Top of Supplied material

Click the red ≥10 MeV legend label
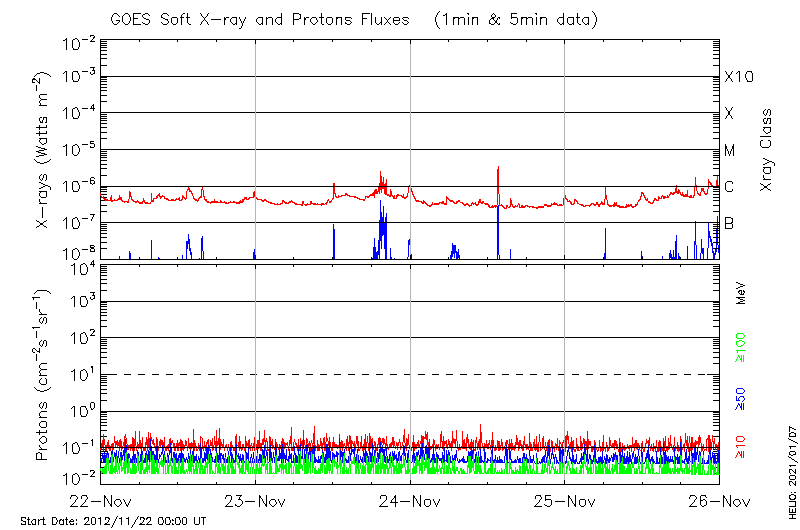The image size is (800, 530). coord(741,449)
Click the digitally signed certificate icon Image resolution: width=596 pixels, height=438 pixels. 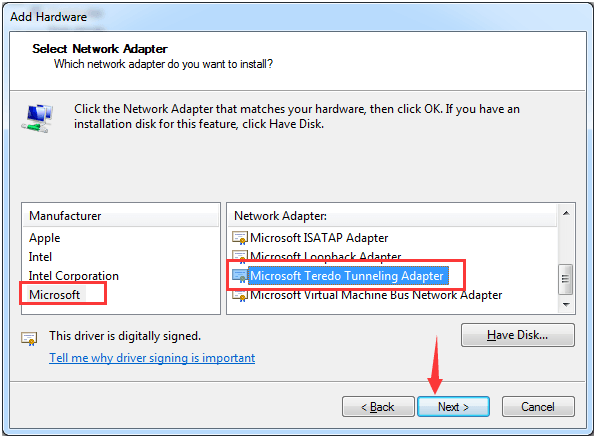coord(29,338)
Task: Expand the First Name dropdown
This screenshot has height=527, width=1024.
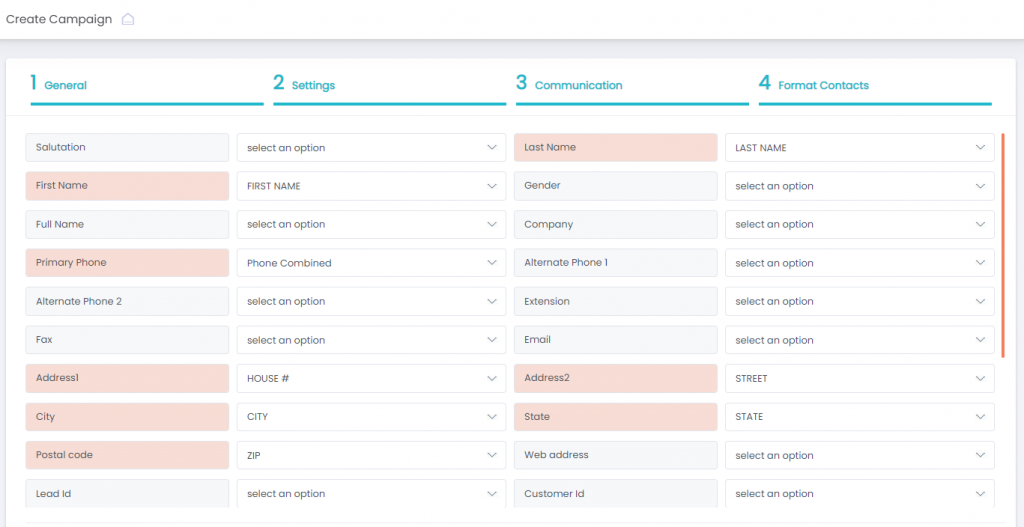Action: pos(371,186)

Bottom of Supplied material

Problem statement ::
Set down exactly, line for line, the data from the line that contains "Task: Expand the First Name dropdown" through its last line, keeping pictures out.

Solution below ::
Task: Expand the First Name dropdown
This screenshot has height=527, width=1024.
Action: pos(371,186)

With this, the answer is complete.